В поселении одной из общин жила тогда девушка, не похожая на других. И однажды, когда девушки собрались для гадания о суженом и каждая мечтала о том, чтобы выйти замуж за чиновника высокого ранга, она убежала в поле и обратилась с мольбою к небу:

– Не хочу я мужа-чиновника и сына-чиновника. Мне бы родить сына, который видел бы дальше всех и наставлял бы людей в их свободной и праведной жизни.

И вняло небо этой мольбе. На горизонте вспыхнула звезда и стала медленно опускаться на землю. Следя за нею, девушка ощутила, что ее пронизало нечто, подобное жару небесному. Через девять месяцев у нее родился младенец с седыми волосами и осмысленным личиком. Впоследствии ему дали имя Лао-цзы (старый мудрец).

Когда Лао-цзы подрос, начальник ведомства назначений на службу долго ломал голову, куда бы определить подростка, обладающего необыкновенным умом. Он переписывался со многими начальниками, предлагая им Лао-цзы. Но все от него отказывались наотрез, ибо никому не нужен был чиновник, умеющий размышлять. Наконец кто-то надоумил начальника ведомства назначений: «Да направь ты его в царский архив. Бамбуковым табличкам вреда он не принесет».

И стал Лао-цзы хранителем государственного архива в столице Срединного царства. К нему сходились принятые к исполнению указы вана и донесения чиновников. Он сразу запоминал любой документ, и, если требовалось получить какую-нибудь справку, уже не рылись среди запылившихся бамбуковых табличек, а обращались прямо к нему. Вскоре были замечены другие странности нового хранителя. Он любил то, что других пугало или раздражало. Так, из вверенного ему помещения он удалил мышеловки. После этого кто-то подсмотрел, что он кормит мышей, при этом разговаривая с ними и убеждая их не грызть бамбуковых дощечек. Он также не трогал паутины, и его застали наблюдающим за работой паука. Когда же его спросили, почему он это делает, то услышали странные слова: «У каждого живого существа есть свое дао, которому оно следует. Наблюдая за движением паука, я постигаю и высшее дао».

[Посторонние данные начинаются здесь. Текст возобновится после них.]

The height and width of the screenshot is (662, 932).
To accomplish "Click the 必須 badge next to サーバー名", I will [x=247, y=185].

Слова эти были переданы главному архивариусу, а затем и далее по назначению, и, хотя Лао-цзы ценился как превосходный работник, он был уволен по пятьдесят восьмому пункту закона о службе, подпункту «слабоумие».

Оставшись без работы, мудрец стал обходить Поднебесную и учить всему тому, что он понял, наблюдая за людьми, животными и насекомыми, о чем он узнавал из вещих снов. И как же не похоже было его учение на расписанный по пунктам и подпунктам «Кодекс поведения подданного», развешанный во всех присутственных местах.

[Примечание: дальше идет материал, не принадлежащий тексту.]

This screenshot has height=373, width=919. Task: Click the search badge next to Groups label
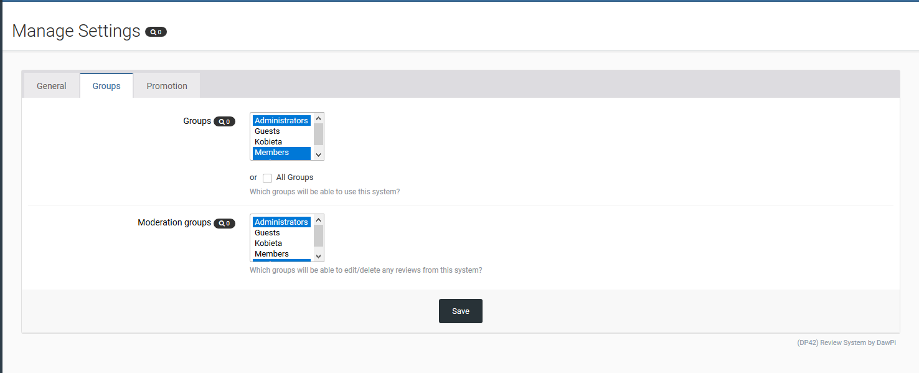click(224, 121)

Однажды Лао-цзы устроился на ночлег в стоге сена. Вдыхая его аромат, он видел сквозь травинки освещенную луною дорогу, а над нею загадочно сверкавшие звезды. В пустоте между звездами он разглядел еще какое-то свечение, возможно исходящее от невидимых звезд, и из его груди вырвалось:

– О туманное! О неясное! В тебе заключены все образы. О неясное и туманное! В тебе заключены все вещи. О бездонное! О туманное! В тебе заключены все семена. Семена твои совершенно достоверны, и в каждом истина, существующая для обозначения всех мельчайших начал.

Заснув далеко за полночь, Лао-цзы пробудился от стука копыт, грохота колес и криков. Дорога была в движении. В столице ван издал какой-то указ, и все сорвались со своих мест. Гонцы скакали в провинции с предписаниями чиновникам. Навстречу им скакали другие гонцы с донесениями о выполнении прежнего указа. Лошади сталкивались друг с другом и ржали. Пропуская гонцов, повозки торговцев сползали на обочину. И все совершалось с такой серьезностью и энергией, будто от того, дойдет указ в назначенное место к определенному сроку или нет, перевернется мир.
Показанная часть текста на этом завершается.